While the Phillies scored a run in the inning, what will go unnoticed is how much credit Mets manager Terry Collins deserves for how well he managed that eighth inning.
A manager's performance cannot always be determined by his players success at executing their job.
The inning started off innocently enough with Collins bringing in his top setup man, Jason Isringhausen, to hold onto the one run lead Chris Young left the game with. He walked the the leadoff hitter, but then got an out on a sacrifice bunt and then induced a routine pop up to strand the runner at second with two outs. Everything was going as planned.
However, Izzy would proceed to walk the switch-hitting Jimmy Rollins, causing slugging left-handed hitter Ryan Howard to come up to the plate. Collins would make the first move in the inning by move pulling Izzy in favor of Tim Byrdak. Byrdak failed to do his job and Howard tied the game up on an opposite field single. In response, Collins would make his last move of the innings by pulling Byrdak and bringing in closer Francisco Rodriguez during a tie game.
Rodriguez would go on to get the Mets out of the inning.
That move is the one that caused Collins to receive some scrutiny from fans as well as the ESPN announcers. The announcers on ESPN wanted to know why if Collins was going to bring in K-Rod in this inning he didn't do it why the Mets still had the lead.
Fans were also tweeting wondering why would he bring in K-Rod at all during this inning once it was tied because now who was going to close, should the Mets take the lead.
The fact of the matter is neither question should have been raised because Collins managed the inning as well as anyone could have managed.
No one will will argue Collins' decision to bring in Isringhausen in the first place so I won't even bother to explain that move that was a must make move.
The first question to respond to is, "Why not bring in Francisco Rodriguez while the Mets still had the lead if you were going to bring him in when the game became tied?"
The answer should have been simple, but then again, there is a reason cringe every time I realize the Mets are playing on ESPN. It is all about matchups, career numbers and splits.

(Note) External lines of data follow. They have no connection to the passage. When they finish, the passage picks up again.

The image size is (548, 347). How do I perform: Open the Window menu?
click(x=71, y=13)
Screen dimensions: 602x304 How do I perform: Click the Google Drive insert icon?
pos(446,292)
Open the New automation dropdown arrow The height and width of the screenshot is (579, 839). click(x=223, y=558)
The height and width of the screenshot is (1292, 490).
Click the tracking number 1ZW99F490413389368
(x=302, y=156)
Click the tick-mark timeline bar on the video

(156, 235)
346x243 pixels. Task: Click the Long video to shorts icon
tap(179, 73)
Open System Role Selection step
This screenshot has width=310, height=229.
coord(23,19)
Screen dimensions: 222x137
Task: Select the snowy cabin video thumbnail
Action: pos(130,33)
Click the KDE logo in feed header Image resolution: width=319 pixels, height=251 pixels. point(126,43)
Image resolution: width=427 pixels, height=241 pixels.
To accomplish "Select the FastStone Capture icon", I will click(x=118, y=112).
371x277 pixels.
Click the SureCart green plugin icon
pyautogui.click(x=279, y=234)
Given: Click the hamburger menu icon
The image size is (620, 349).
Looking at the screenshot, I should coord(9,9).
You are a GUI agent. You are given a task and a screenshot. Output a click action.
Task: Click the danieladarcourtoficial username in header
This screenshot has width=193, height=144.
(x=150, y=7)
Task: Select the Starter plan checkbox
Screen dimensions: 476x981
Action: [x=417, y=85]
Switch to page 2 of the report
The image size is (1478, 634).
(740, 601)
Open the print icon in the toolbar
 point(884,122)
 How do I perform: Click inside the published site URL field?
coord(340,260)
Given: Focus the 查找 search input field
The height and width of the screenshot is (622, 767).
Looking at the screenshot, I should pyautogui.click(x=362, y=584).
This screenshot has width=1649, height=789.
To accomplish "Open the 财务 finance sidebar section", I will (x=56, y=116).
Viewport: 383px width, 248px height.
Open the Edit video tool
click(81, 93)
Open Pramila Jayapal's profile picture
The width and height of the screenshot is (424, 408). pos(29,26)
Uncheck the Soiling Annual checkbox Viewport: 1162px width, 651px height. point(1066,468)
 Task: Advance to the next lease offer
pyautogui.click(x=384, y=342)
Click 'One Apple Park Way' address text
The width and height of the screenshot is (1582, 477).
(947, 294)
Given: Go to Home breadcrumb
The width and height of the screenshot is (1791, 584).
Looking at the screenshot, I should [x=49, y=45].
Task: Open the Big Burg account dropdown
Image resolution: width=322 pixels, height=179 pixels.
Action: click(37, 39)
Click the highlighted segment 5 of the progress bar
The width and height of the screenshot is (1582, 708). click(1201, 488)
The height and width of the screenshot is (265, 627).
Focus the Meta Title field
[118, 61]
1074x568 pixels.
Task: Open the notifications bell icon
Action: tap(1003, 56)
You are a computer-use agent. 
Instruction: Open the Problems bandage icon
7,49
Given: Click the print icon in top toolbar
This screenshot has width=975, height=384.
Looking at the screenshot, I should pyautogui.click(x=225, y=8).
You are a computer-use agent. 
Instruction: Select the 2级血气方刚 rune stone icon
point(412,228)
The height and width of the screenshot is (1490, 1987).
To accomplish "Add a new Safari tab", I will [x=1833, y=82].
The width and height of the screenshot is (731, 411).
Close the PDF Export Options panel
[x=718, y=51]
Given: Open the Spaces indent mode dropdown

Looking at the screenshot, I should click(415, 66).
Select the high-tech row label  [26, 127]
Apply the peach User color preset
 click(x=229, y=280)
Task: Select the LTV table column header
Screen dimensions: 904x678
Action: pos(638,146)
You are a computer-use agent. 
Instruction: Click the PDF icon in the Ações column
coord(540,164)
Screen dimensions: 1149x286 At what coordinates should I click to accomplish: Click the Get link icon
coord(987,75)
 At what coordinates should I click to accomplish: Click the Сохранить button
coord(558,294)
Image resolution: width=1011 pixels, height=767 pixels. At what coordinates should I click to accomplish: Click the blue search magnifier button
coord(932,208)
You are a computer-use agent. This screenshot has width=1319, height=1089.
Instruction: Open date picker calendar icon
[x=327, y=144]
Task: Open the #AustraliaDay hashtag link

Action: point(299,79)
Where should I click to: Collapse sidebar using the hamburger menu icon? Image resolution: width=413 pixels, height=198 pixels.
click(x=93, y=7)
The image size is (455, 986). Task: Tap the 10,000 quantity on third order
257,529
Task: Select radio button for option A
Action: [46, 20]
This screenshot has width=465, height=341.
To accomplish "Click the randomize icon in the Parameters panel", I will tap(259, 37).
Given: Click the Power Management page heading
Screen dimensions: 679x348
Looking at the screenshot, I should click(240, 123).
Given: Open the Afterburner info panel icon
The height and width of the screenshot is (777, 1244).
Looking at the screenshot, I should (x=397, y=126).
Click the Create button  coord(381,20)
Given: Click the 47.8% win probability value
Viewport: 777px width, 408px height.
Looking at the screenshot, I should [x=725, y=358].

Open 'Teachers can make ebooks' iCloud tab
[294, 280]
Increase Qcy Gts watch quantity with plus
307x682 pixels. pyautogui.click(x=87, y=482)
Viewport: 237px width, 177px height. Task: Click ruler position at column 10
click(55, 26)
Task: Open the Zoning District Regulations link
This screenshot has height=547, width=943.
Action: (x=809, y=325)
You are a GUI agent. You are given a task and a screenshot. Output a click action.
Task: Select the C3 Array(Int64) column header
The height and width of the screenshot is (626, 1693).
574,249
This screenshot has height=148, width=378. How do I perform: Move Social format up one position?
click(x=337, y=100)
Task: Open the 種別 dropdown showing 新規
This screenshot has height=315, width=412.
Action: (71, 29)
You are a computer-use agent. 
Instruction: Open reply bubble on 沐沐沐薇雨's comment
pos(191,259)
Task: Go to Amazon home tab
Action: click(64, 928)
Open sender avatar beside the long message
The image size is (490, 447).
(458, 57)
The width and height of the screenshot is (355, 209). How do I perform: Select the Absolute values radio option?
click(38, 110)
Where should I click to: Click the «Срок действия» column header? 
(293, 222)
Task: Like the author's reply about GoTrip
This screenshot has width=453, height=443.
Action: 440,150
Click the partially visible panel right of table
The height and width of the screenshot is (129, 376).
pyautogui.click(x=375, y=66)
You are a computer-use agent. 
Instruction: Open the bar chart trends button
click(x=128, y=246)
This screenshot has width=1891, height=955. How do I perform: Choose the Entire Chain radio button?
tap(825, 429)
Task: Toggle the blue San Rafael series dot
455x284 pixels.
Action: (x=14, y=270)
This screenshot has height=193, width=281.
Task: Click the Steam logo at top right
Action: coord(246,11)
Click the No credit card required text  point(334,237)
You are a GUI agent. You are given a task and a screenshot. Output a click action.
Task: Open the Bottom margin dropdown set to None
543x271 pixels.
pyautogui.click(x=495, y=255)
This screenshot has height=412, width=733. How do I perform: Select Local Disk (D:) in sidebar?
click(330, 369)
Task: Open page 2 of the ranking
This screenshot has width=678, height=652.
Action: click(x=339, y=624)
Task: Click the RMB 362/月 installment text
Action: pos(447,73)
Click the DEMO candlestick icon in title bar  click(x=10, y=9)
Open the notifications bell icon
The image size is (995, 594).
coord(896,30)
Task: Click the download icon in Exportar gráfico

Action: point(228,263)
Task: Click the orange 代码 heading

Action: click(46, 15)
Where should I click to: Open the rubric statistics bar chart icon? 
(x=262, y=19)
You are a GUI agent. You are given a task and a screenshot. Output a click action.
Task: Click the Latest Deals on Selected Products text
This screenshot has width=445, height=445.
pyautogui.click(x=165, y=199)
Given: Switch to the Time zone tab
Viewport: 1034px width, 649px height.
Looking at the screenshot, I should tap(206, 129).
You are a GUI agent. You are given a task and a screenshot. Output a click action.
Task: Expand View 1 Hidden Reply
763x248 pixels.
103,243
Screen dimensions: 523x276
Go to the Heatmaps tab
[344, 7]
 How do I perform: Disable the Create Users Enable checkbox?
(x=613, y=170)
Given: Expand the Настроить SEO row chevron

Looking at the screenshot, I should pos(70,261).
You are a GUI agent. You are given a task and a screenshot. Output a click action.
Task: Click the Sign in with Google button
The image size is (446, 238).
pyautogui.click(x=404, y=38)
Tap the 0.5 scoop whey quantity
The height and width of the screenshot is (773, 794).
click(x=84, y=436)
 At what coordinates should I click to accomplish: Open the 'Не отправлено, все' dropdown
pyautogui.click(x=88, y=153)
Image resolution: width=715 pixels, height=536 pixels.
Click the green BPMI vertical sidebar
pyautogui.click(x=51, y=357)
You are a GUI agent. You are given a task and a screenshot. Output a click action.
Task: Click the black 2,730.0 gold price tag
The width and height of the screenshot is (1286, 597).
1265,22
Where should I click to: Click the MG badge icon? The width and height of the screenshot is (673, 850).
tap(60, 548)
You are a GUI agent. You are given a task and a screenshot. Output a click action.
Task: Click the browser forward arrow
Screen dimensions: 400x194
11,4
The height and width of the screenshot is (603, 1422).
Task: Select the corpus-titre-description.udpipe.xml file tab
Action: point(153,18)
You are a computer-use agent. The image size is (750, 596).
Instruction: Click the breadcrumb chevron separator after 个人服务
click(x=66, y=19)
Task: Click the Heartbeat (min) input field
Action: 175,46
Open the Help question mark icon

First, let's just take a quick look at Ryan Howard's career splits:
vs. RHP: .303/.400/.636 with a 24% strikeout per plate appearance rate
vs. LHP: .234/.315/.450 with a 33% strikeout per plate appearance rate
The numbers speak for themselves, especially the triple slash marks. Howard has made a career of feasting off right-handed pitching and K-Rod is a righty while Byrdak, the man he brought in, is a lefty.
The percentages showed that Howard's chance of not only driving in the run, but even making contact would be dramatically reduced if he was facing a left-handed pitcher.
The other numbers to look at are Byrdak's career numbers vs. Ryan Howard before Sunday night. Howard had faced Byrdak 12 times in his career getting just one hit and one walk, while striking out six times.
If you wanna see his triple slash line it looked like this .083/.154/.083. Byrdak had simply dominated Howard in his career striking him out 46 percent of the time. Not to mention over his career Byrdak has held all lefties to a .204 batting average.
The reason a pitcher like Byrdak are on the roster is for situations exactly like this. The name for pitchers like him in the bullpen is a LOOGY, which stands for Lefty One-Out GuY. He is supposed to come in and get just one left-handed batter out during a game.
Collins was trying to do just this and have Byrdak come in to get one out.
Conventional wisdom says to try and get the lefty-lefty match up anyway and this specific situation showed that getting that matchup favored your team even more, giving Collins plenty of reasons to bring in Byrdak with the lead intact instead of bringing in his closer.
The next question that needs to be addressed is, "Once the game is tied why bring in K-Rod because who else is going to close the game out should the Mets get the lead?"
Why this stood out as a great move to me is because of how I define the "closers" role. It is basic knowledge to baseball fans that the closer is the best reliever on the team, which is why most would say to use the closer to finish the game because it is the highest leverage portion of the game.
In this game against the Phillies, however, the eighth inning served this role.
Getting the last out of the eighth was going to be the most crucial out of the game because if the Mets did not make it out of the eighth with the game tied it wouldn't even matter who Collins would pick to try and notch the save because any hit would have plated the go ahead run and made the question irrelevant.
Collins used his closer to close out the most important inning of the game, that way he even had the opportunity to decide who would close out the game with his best reliever already burnt.
That is how a closer should be used. To get the biggest out(s) of the game, which may not always occur as the last three outs.
Not to mention Collins found a way to make sure Rodriguez did not get a game finished and make it more difficult to reach the option in his contract.
Collins did everything right in that eighth inning of a huge game to prevent a sweep against a division rival and more importantly four game losing streak that would have almost completely nullified the six game win streak they were on just before it.
I learned a lot from TC the way he handled such a tough decision process and am glad I no longer have to deal with Jerry Manuel, who surely would have screwed that one up.